肘の痛みでお困りの方へ
- boso-riharoomlumin
- 2025年11月19日
- 読了時間: 2分
1. 肘の痛みの原因
肘関節は上腕骨 × 橈骨 × 尺骨 の3つで構成され、
さらに手首と指の筋肉がすべて肘に付着するため、
腕全体の負担が最後に肘に集まる構造 になっています。
① テニス肘(外側上顆炎)
もっとも多い肘の痛み。手首を反らす筋肉(伸筋群)の付け根が炎症を起こす。
▼エビデンス:
テニス肘患者の約80%に伸筋腱の変性が見られる(Kraushaar & Nirschl, 1999)
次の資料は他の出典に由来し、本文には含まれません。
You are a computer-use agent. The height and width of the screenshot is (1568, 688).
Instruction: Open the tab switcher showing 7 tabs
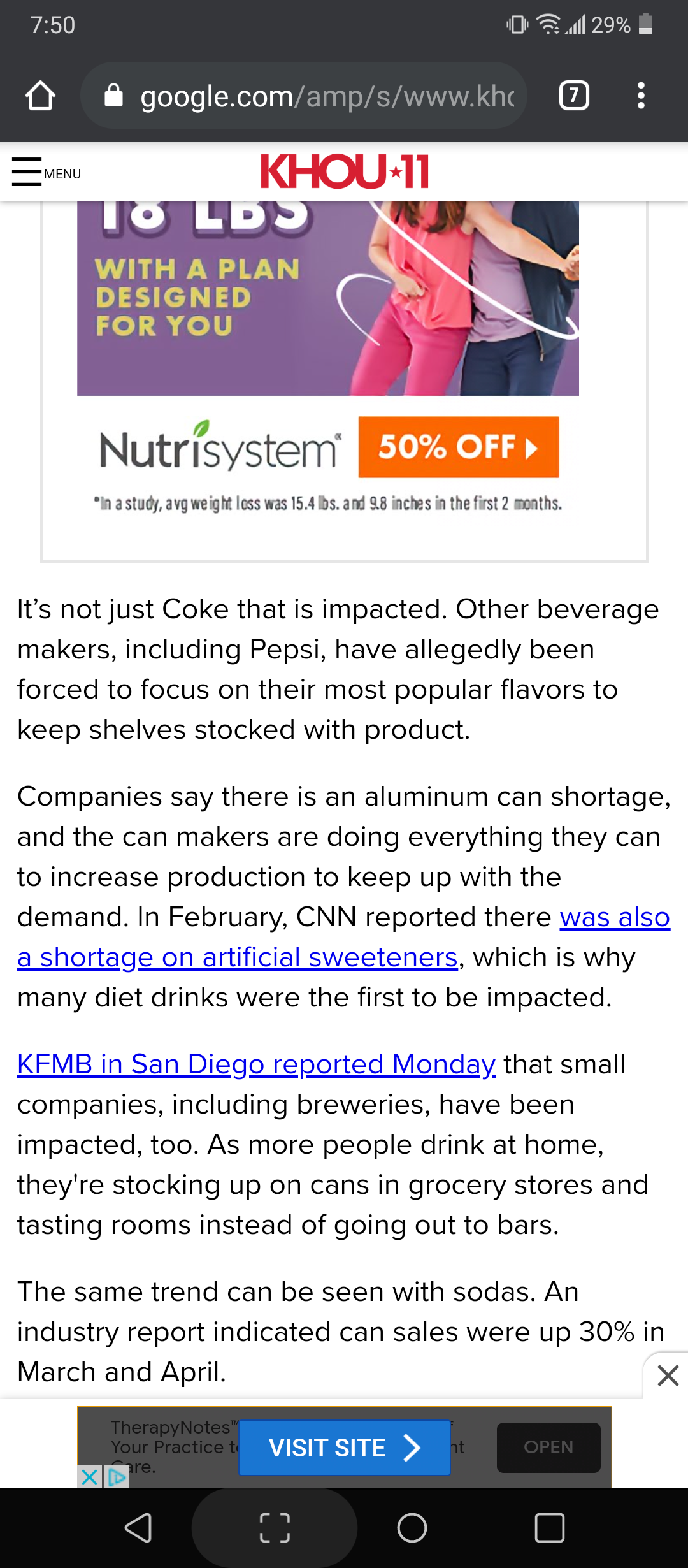click(573, 96)
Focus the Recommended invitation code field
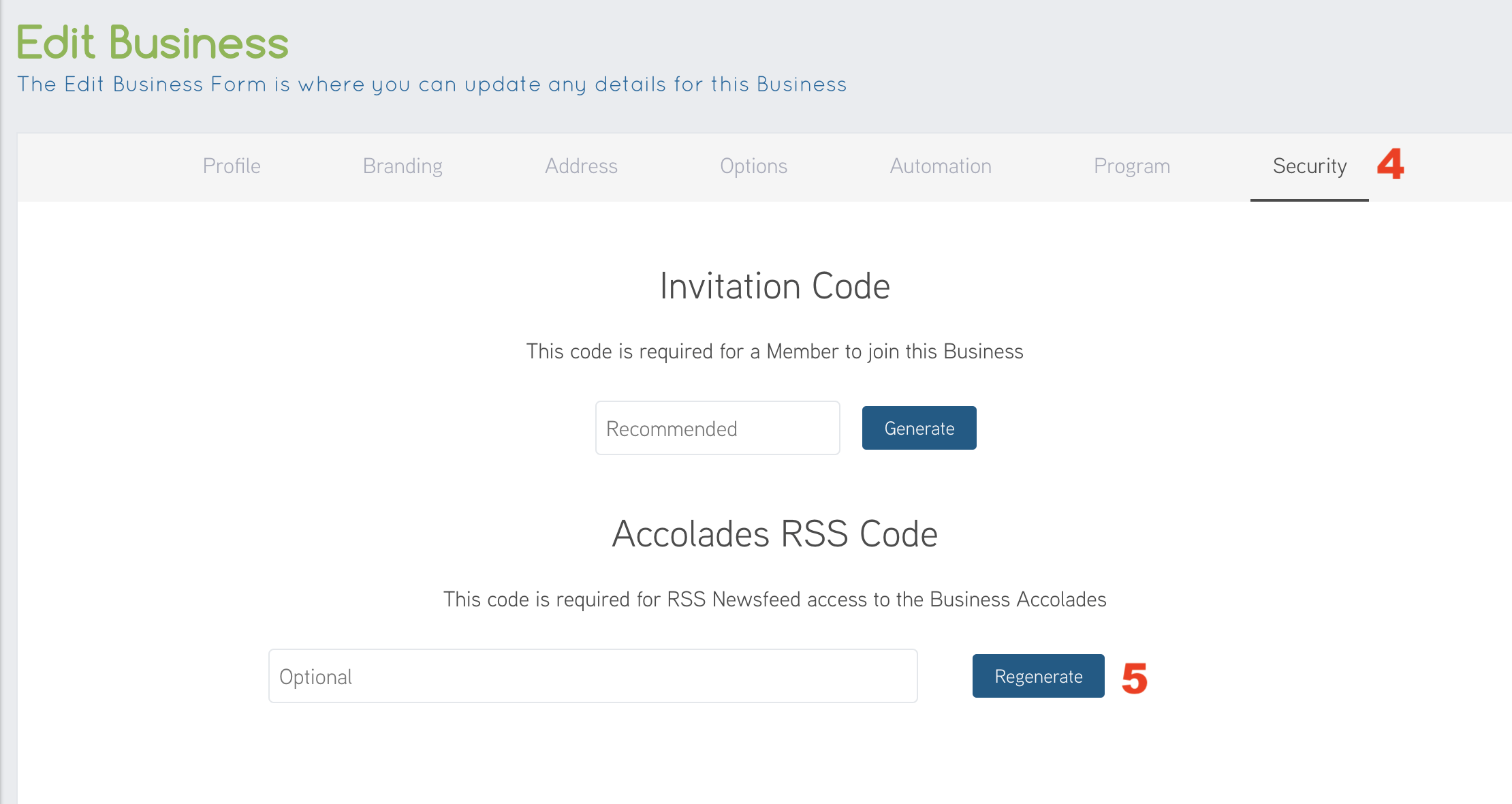 [x=717, y=428]
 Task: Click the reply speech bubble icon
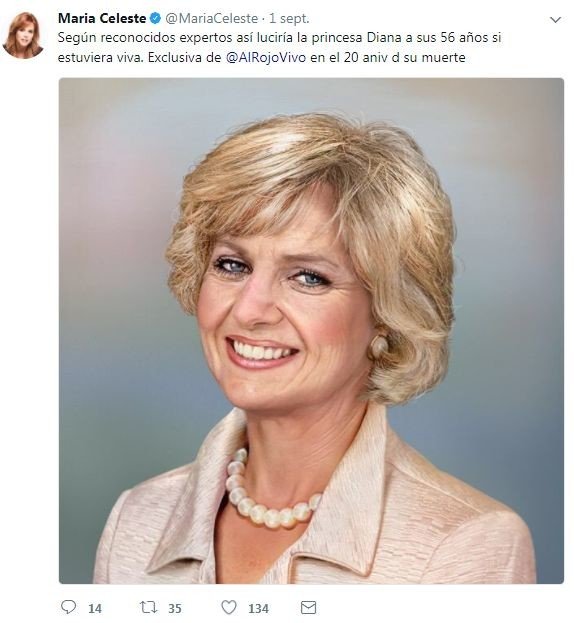69,607
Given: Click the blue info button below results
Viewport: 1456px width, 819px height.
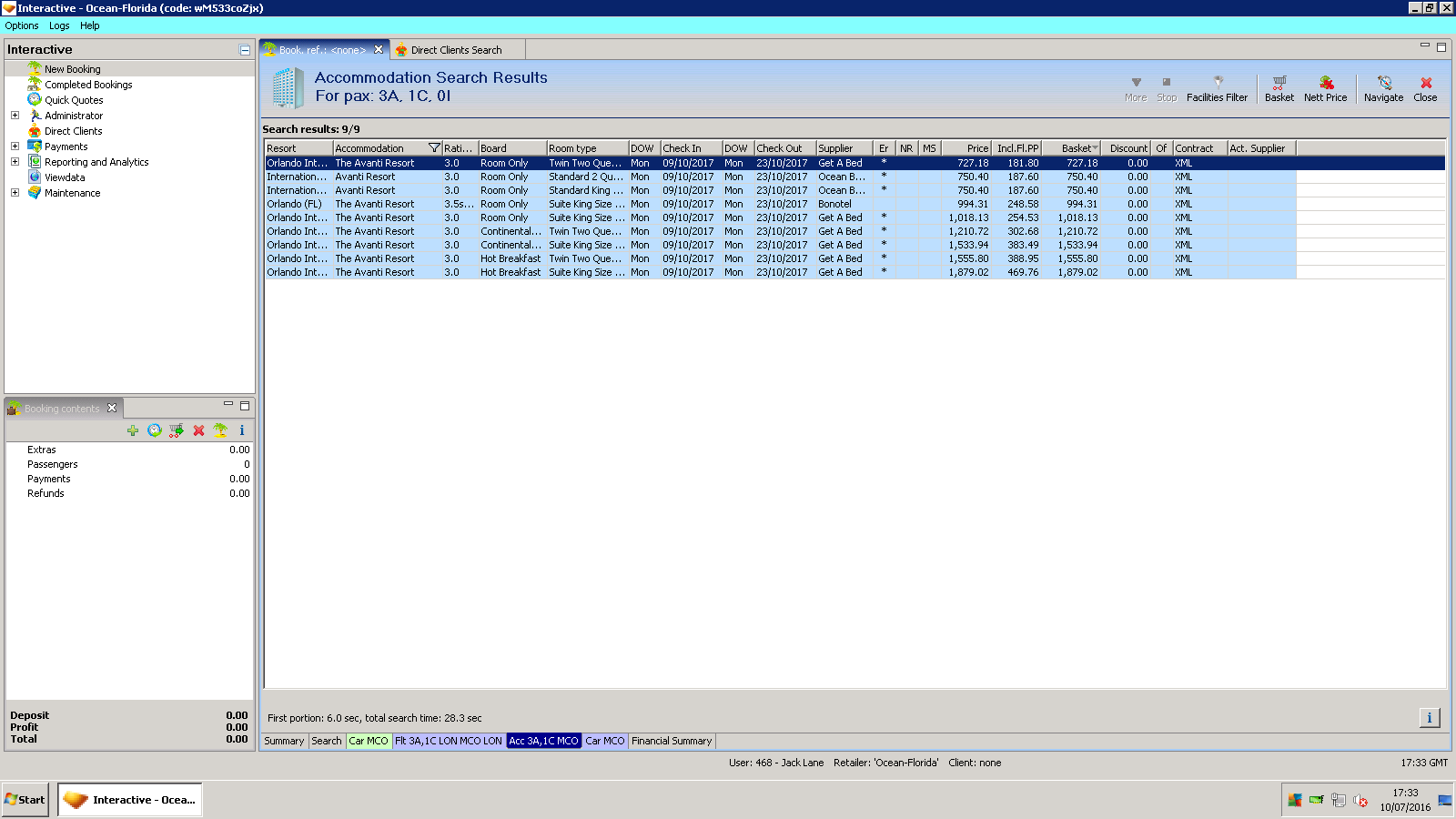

手首の過使用・握力低下が発症リスク(Coombes et al., 2015)
② ゴルフ肘(内側上顆炎)
手首を曲げる筋肉(屈筋群)の付け根が炎症。手仕事・育児・介護でも多い。
▼エビデンス:
反復動作と握力負荷が主な原因(Safran et al., 2005)
③ 上腕二頭筋腱炎・三頭筋腱炎
重い物を繰り返し運ぶ、介助動作などで発生。
④ 首・肩の不良姿勢(猫背)が肘に負担を集中
姿勢が崩れると肩 → 肘 へ力の流れが乱れ、動くたびに肘へ負担が増えます。
▼エビデンス:
頸部姿勢不良は上肢動作時の負荷増大と関連(Falla et al., 2007)
⑤ 神経の緊張(橈骨神経・正中神経・尺骨神経)
神経の滑走障害で肘の外側・内側が痛むことも多い。
▼エビデンス:
神経モビライゼーションは肘痛改善に有効(Ayhan et al., 2019)
2. 当施設での施術について
①肘関節のモビライゼーション
✔目的
関節の詰まりを取り動きを滑らかにする
肘に集中していた負担を分散
▼エビデンス
関節モビライゼーションは痛み・可動域改善に有効(Bisset et al., 2005)
②前腕〜上腕の筋膜滑走性向上
伸筋群(テニス肘)
屈筋群(ゴルフ肘)
上腕二頭筋、三頭筋
手首〜指の筋膜ライン
▼目的
筋緊張の軽減
腱付着部へのストレスを減らす
▼エビデンス
筋膜リリースは痛み軽減・握力向上に効果(Ajimsha et al., 2015)
③神経の滑走性向上
✔目的
神経の滑走改善
肘周辺のしびれ・鋭い痛みに効果的
▼エビデンス
神経モビライゼーションは肘痛治療に有効(Dommerholt et al., 2019)
④肩 × 肩甲骨 × 姿勢の改善
肘は“使われるだけ”の関節なので、原因は肩・肩甲骨にあることが非常に多い。
✔目的:
姿勢改善
上肢動作の効率化
肘の負担軽減
▼エビデンス
姿勢改善は上肢痛の低減に関連(Lewis et al., 2009)
5. まとめ
肘の痛みは局所だけでなく肩・姿勢・神経の滑走など、
広い範囲と関係しているため総合的な施術が必須。
そのため、関節 × 筋膜 × 神経 × 姿勢 × 筋力を同時に整える施術をおこないます。